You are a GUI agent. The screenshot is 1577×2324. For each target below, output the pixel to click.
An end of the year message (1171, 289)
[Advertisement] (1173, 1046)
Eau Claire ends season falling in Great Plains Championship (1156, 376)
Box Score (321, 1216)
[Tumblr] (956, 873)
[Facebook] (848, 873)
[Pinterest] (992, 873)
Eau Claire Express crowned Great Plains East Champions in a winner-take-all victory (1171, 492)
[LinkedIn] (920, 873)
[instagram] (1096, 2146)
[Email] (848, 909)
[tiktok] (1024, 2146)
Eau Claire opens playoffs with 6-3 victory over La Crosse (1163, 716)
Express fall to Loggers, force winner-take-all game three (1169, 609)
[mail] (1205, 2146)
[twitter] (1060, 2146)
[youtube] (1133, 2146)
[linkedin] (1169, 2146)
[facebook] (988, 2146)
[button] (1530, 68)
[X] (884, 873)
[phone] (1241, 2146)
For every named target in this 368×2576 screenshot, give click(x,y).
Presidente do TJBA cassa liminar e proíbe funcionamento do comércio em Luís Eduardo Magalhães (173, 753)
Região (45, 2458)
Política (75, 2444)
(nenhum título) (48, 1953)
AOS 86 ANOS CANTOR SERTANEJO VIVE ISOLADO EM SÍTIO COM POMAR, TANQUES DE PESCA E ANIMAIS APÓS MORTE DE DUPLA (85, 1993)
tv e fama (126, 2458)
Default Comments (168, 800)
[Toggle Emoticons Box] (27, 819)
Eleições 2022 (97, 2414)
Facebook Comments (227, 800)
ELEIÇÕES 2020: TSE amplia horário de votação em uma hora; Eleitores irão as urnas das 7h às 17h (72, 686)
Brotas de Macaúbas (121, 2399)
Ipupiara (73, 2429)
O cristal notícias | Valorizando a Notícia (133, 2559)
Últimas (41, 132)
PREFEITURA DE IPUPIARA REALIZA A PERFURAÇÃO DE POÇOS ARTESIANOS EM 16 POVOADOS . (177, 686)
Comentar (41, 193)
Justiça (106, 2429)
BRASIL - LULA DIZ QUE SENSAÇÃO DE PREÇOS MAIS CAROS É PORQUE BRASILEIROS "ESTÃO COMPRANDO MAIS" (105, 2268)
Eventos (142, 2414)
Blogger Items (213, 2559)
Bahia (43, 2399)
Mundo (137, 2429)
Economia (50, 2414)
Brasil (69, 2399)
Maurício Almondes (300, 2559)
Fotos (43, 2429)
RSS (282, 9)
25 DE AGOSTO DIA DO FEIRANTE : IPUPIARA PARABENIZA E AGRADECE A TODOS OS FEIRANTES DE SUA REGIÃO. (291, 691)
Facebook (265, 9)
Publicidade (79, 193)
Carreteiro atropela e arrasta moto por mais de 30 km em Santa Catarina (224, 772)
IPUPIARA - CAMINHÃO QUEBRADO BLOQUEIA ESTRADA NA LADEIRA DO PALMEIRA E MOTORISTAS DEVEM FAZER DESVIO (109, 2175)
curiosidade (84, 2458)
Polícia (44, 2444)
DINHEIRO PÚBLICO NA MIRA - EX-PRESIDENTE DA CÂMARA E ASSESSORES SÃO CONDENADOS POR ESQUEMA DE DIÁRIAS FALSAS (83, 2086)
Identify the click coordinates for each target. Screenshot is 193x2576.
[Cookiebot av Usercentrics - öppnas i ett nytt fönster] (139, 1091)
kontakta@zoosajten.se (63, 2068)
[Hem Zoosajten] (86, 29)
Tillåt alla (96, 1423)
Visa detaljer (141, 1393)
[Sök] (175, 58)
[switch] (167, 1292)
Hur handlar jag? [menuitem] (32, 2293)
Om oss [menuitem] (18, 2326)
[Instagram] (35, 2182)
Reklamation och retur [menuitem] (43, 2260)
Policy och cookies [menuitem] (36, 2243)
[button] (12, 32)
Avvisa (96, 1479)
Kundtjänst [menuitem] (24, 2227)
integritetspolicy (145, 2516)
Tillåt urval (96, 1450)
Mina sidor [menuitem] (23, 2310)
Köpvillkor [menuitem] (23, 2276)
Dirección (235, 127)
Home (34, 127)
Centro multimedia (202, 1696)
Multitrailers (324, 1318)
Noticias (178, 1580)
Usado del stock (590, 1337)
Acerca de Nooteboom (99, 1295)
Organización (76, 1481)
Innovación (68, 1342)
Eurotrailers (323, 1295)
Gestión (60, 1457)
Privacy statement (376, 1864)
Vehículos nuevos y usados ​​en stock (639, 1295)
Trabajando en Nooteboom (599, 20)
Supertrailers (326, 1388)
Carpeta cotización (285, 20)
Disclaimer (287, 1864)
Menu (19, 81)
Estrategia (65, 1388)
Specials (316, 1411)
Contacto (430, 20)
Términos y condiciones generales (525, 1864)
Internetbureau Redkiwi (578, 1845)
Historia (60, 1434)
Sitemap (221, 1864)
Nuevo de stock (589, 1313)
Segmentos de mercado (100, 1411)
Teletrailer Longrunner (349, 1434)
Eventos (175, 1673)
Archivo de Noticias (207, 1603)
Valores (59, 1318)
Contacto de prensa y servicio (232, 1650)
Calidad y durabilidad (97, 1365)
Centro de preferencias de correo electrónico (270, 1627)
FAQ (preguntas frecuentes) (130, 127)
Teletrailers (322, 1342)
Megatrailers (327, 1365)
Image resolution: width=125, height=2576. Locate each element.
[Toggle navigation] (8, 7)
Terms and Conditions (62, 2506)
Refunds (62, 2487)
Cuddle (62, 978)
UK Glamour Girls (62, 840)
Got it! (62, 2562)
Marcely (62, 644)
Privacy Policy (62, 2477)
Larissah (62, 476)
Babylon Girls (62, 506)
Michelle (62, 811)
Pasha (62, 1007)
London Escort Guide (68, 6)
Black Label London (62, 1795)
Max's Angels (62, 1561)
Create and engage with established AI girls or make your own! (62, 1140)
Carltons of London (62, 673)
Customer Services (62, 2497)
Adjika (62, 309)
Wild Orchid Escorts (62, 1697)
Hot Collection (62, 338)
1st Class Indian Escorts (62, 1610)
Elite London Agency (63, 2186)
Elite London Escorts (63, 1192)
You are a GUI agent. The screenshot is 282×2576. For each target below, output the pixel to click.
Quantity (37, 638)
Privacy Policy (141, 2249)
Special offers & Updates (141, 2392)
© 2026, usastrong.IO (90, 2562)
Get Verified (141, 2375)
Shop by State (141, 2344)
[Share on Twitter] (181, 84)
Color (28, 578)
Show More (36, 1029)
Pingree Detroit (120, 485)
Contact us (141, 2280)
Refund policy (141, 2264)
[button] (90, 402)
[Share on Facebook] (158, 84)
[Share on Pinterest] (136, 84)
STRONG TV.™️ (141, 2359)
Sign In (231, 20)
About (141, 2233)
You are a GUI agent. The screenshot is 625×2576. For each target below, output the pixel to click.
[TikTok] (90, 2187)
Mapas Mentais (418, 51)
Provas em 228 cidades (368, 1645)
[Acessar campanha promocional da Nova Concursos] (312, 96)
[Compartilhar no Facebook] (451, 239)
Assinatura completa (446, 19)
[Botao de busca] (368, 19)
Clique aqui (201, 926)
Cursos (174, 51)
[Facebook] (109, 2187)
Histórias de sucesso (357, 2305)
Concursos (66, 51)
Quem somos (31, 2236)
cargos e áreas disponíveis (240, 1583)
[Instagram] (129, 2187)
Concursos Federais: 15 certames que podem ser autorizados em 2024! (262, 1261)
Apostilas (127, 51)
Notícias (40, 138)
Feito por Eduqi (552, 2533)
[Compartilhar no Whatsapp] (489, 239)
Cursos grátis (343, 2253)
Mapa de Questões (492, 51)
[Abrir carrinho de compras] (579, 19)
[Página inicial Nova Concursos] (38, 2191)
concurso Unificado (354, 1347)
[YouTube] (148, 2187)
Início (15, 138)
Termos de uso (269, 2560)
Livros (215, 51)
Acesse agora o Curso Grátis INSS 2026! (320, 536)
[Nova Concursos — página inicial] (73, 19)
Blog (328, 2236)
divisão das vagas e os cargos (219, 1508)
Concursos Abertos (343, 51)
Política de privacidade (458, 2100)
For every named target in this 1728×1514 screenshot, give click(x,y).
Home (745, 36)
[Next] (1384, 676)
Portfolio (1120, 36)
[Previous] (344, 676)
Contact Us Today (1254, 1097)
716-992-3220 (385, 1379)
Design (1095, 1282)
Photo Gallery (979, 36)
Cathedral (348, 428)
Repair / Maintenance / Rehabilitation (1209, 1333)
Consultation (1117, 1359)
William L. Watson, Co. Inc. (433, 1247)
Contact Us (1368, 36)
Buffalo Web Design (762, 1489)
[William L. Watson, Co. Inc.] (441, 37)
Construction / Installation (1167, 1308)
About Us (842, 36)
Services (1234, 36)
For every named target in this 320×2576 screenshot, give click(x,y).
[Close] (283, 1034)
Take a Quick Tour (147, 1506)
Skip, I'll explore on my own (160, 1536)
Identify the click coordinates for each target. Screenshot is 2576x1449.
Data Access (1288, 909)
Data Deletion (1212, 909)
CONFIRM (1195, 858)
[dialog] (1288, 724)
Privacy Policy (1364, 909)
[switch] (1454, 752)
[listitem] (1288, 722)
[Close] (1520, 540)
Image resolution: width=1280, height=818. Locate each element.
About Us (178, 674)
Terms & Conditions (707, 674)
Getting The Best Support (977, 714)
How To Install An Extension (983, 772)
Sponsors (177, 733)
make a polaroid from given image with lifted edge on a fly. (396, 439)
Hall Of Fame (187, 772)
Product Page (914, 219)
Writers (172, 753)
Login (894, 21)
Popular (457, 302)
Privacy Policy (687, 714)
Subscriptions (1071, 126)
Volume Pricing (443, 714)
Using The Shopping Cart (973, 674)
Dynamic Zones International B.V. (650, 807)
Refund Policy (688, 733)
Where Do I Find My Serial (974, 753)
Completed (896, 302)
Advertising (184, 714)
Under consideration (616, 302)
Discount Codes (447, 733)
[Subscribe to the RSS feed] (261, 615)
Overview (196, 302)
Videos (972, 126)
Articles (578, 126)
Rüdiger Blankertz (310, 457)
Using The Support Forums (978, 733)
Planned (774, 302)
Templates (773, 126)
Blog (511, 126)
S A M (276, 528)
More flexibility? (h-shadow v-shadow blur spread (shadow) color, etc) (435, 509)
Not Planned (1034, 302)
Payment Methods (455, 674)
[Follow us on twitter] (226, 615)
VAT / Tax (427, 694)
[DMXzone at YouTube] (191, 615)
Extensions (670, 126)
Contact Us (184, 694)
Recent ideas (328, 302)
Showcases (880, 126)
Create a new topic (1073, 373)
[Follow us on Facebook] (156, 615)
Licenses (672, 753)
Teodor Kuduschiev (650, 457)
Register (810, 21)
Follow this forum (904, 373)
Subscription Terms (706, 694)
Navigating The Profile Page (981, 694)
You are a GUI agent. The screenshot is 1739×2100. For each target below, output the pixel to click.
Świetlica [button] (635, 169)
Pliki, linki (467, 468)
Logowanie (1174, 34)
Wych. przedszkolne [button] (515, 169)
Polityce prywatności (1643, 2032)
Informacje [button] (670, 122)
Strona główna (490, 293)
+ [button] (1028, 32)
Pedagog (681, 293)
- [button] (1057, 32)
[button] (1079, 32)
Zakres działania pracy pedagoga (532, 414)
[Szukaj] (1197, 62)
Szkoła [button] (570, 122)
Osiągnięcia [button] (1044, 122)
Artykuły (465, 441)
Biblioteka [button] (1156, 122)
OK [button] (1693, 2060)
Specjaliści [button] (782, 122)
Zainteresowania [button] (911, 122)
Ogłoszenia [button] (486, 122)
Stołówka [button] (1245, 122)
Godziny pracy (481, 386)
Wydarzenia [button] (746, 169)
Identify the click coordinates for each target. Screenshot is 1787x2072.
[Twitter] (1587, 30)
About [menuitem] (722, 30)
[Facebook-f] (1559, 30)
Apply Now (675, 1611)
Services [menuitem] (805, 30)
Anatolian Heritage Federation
·····
## [WORK ORDER]
Copy out the lines above with "victory" in them.

## [WRITTEN RESPONSE]
Eau Claire Express crowned Great Plains East Champions in a winner-take-all victory (1171, 492)
Eau Claire opens playoffs with 6-3 victory over La Crosse (1163, 716)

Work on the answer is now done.